» **INPUT DATA**:
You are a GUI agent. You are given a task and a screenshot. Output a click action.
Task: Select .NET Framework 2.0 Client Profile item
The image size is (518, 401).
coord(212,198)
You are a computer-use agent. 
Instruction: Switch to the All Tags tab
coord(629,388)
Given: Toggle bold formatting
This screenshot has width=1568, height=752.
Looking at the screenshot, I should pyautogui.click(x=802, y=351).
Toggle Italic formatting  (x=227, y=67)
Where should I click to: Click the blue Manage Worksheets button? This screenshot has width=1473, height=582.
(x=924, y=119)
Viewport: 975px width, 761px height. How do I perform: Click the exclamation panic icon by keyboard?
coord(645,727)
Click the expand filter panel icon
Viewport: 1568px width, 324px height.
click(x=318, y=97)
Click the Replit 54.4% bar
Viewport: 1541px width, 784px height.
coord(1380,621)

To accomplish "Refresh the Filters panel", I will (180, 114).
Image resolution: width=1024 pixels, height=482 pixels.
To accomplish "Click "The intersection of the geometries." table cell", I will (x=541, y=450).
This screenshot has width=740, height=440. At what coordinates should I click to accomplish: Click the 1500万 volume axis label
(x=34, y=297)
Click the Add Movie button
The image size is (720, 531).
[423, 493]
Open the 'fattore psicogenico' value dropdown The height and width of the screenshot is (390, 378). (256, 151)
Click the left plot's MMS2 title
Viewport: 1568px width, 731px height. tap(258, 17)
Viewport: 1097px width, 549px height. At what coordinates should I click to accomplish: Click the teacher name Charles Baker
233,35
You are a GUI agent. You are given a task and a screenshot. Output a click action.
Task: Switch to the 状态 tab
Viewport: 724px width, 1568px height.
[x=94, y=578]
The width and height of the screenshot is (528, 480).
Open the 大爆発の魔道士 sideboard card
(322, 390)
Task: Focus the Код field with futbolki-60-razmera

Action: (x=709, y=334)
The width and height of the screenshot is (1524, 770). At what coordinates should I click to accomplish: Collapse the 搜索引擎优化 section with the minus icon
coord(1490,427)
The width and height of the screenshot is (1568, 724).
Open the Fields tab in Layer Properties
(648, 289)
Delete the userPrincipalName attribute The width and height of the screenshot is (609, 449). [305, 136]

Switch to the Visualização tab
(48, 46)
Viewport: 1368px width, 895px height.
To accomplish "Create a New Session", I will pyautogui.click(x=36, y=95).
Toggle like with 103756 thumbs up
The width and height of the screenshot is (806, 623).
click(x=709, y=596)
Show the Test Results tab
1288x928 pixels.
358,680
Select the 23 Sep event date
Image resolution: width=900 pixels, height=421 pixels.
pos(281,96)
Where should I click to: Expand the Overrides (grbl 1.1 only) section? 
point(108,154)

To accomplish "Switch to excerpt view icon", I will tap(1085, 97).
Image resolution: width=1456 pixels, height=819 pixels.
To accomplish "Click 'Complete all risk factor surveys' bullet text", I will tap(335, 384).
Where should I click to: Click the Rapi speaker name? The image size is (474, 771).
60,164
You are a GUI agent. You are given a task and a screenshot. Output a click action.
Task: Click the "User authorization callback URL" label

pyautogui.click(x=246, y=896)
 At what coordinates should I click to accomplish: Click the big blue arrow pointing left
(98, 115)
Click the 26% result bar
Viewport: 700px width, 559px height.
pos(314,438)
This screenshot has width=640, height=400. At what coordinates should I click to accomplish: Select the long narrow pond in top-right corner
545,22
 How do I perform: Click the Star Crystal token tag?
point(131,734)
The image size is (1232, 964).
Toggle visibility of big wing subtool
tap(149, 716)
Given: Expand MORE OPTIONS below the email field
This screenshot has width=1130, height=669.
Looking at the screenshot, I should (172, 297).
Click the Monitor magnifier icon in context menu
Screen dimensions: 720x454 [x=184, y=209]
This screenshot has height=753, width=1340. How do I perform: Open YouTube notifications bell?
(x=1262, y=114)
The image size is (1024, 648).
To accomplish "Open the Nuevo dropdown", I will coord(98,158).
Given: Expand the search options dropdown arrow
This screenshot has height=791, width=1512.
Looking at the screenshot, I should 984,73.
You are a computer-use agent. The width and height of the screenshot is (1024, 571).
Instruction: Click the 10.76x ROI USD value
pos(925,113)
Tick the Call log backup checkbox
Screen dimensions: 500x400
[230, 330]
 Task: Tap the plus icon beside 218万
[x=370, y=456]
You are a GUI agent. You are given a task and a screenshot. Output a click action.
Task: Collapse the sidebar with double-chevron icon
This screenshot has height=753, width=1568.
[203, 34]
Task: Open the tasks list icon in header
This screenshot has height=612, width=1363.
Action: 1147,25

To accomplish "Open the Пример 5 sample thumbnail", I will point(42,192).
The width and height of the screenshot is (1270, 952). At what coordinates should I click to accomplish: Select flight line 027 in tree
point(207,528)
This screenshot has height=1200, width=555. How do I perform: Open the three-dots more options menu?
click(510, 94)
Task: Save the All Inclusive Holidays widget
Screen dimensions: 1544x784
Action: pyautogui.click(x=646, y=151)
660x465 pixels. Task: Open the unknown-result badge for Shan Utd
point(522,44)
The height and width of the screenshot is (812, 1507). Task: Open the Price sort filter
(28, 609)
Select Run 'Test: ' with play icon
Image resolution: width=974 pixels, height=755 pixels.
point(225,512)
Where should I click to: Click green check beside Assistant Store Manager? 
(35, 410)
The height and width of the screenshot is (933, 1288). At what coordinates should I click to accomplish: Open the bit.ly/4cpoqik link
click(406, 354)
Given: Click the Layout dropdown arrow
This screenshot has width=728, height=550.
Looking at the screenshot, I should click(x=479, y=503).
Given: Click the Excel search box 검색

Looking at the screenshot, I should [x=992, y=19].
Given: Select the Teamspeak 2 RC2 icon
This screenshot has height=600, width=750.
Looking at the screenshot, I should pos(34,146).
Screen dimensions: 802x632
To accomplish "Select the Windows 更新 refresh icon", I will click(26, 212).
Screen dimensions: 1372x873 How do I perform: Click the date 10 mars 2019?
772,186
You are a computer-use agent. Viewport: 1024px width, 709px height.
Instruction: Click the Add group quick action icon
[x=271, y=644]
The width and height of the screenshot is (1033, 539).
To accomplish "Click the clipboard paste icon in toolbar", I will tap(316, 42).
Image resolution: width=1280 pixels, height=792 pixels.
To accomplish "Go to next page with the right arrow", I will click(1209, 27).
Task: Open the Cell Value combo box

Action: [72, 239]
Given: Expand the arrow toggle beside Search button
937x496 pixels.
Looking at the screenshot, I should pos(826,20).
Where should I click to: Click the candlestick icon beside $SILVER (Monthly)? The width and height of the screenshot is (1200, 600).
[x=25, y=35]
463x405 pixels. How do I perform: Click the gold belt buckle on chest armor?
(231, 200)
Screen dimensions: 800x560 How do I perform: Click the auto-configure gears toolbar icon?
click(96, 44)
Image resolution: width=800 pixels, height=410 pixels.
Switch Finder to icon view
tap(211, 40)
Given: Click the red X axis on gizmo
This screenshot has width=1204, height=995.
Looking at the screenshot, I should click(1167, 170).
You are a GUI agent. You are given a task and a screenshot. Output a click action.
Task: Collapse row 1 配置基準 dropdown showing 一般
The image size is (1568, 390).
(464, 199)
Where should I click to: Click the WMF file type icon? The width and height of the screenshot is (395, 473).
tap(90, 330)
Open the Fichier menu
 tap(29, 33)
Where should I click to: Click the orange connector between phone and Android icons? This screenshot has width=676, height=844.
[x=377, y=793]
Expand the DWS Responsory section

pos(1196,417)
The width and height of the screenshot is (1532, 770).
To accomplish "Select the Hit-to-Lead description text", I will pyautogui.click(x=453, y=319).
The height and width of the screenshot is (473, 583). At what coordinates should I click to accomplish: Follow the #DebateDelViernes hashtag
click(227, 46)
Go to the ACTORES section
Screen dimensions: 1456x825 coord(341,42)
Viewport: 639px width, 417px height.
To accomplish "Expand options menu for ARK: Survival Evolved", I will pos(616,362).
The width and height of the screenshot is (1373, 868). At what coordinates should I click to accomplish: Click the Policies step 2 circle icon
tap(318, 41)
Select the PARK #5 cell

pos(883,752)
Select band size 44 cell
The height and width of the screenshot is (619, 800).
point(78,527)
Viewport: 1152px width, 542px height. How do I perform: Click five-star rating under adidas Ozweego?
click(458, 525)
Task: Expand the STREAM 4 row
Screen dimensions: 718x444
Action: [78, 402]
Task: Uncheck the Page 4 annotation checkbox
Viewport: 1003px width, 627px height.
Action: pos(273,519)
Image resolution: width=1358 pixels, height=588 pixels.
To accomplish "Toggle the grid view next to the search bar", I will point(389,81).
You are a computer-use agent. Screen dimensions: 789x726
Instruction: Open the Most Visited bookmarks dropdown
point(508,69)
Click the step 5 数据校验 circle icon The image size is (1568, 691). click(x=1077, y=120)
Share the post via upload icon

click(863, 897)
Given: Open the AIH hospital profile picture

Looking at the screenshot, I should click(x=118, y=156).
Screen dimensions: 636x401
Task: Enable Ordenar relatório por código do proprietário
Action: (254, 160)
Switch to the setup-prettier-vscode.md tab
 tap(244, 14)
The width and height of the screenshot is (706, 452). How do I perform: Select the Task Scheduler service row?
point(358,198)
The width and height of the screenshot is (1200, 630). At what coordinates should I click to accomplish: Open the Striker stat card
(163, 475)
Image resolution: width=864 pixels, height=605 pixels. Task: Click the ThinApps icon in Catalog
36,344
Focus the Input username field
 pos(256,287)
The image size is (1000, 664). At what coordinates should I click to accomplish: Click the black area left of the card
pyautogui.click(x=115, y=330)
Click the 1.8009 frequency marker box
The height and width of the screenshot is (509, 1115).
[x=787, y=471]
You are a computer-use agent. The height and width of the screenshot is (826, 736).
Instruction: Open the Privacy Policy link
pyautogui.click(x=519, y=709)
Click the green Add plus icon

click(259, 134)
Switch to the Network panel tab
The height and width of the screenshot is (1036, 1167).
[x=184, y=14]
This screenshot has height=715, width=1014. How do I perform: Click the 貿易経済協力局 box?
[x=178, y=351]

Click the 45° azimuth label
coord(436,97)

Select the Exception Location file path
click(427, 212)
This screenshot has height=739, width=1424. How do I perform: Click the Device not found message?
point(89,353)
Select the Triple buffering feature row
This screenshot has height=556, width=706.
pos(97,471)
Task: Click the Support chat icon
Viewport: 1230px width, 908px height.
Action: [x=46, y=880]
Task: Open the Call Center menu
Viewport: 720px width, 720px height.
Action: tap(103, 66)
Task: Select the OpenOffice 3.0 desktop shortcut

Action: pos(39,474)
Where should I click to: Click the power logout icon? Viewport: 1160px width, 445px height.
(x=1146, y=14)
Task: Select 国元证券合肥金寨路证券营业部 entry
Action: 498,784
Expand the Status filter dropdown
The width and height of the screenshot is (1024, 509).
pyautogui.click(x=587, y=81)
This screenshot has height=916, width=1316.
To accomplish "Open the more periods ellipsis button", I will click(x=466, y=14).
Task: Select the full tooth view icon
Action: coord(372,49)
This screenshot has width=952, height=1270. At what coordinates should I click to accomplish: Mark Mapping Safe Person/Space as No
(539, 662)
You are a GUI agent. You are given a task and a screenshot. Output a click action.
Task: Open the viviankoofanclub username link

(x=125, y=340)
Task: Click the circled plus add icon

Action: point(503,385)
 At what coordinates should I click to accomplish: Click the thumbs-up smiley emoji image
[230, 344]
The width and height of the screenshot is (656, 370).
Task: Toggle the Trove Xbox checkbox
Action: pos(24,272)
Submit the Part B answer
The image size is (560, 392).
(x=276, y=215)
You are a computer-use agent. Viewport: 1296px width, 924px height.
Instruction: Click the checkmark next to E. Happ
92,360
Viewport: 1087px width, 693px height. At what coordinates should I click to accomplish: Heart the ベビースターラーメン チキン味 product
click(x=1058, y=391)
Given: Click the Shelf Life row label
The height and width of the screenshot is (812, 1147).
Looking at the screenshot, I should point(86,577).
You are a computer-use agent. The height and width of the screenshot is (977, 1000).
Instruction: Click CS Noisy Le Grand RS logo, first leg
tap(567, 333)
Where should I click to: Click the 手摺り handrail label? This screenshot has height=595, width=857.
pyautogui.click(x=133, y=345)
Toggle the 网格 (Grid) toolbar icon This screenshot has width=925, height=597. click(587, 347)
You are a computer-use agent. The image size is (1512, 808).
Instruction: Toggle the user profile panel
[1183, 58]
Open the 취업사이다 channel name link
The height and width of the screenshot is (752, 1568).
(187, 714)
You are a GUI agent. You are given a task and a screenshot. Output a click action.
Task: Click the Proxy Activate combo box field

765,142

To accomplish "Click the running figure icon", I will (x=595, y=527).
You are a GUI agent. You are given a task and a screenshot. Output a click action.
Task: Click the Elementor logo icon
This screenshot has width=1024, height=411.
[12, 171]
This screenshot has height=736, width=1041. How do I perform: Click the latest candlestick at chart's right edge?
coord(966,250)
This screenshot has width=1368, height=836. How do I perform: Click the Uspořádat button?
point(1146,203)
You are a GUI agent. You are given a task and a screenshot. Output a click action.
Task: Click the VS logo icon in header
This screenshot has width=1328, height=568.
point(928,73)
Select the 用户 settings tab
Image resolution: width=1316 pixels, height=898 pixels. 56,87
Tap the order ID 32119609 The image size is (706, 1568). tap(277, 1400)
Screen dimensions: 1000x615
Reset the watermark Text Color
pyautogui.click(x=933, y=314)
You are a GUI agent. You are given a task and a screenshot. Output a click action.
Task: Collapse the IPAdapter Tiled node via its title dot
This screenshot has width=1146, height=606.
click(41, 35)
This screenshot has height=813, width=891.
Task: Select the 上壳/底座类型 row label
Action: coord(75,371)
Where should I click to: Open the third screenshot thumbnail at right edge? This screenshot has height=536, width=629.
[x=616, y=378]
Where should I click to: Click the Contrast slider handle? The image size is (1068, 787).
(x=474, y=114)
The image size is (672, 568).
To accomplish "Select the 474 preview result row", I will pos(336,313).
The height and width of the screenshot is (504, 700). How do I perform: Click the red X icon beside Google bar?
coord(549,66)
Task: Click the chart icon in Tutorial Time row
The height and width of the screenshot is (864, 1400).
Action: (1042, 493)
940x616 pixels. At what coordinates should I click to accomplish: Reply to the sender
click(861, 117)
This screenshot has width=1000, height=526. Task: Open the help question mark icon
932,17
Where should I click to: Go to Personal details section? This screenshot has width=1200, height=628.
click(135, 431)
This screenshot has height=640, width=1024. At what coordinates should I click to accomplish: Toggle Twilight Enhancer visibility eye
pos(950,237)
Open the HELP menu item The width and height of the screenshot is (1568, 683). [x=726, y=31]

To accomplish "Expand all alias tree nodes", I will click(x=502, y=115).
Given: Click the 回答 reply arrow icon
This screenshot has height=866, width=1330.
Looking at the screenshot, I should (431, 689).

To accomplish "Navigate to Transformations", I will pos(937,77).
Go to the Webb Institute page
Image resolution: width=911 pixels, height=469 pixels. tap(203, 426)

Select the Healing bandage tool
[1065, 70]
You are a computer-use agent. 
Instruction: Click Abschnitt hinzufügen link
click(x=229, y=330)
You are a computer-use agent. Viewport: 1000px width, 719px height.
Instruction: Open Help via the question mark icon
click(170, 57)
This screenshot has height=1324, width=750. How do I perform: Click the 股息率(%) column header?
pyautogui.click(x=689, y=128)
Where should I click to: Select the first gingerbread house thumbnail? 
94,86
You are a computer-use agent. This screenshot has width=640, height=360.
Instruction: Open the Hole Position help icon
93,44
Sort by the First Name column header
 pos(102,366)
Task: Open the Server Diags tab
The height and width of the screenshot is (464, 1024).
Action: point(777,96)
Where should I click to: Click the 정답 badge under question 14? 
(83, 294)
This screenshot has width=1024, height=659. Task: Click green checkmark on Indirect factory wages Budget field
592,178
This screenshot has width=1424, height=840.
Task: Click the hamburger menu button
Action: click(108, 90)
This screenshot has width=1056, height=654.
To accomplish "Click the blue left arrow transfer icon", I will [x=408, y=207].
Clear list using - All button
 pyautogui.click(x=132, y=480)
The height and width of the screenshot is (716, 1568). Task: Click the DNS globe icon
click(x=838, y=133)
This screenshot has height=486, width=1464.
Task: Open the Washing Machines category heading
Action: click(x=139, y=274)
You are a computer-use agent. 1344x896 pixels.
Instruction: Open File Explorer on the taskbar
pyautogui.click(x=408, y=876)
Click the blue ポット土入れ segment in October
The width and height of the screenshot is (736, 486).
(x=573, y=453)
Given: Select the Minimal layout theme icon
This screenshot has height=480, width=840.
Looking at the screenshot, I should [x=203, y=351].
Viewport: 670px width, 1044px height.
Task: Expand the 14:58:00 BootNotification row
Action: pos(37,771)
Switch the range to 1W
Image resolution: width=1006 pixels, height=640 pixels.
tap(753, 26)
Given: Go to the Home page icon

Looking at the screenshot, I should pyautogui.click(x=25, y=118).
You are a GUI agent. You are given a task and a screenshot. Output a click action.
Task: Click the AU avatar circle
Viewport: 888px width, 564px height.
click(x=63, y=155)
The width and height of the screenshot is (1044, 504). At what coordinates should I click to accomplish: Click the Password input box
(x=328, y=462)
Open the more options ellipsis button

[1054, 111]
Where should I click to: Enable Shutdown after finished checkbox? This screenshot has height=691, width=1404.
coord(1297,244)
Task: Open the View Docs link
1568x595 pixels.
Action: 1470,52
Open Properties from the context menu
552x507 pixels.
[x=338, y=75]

» **WHAT YOU SHOULD DO**: Where the string "computer" appears in a line of the entries above, return that line.

» **RESPONSE BOX**:
You are a computer-use agent. 
You are a computer-use agent. The width and height of the screenshot is (1024, 571).
You are a computer-use agent. Viewport: 1024px width, 709px height.
You are a computer-use agent. Screen dimensions: 789x726
You are a computer-use agent. The height and width of the screenshot is (826, 736).
You are a computer-use agent. Viewport: 1296px width, 924px height.
You are a computer-use agent. The height and width of the screenshot is (977, 1000).
You are a computer-use agent. The image size is (1512, 808).
You are a computer-use agent. 
You are a computer-use agent. Viewport: 1000px width, 719px height.
You are a computer-use agent. This screenshot has width=640, height=360.
You are a computer-use agent. 1344x896 pixels.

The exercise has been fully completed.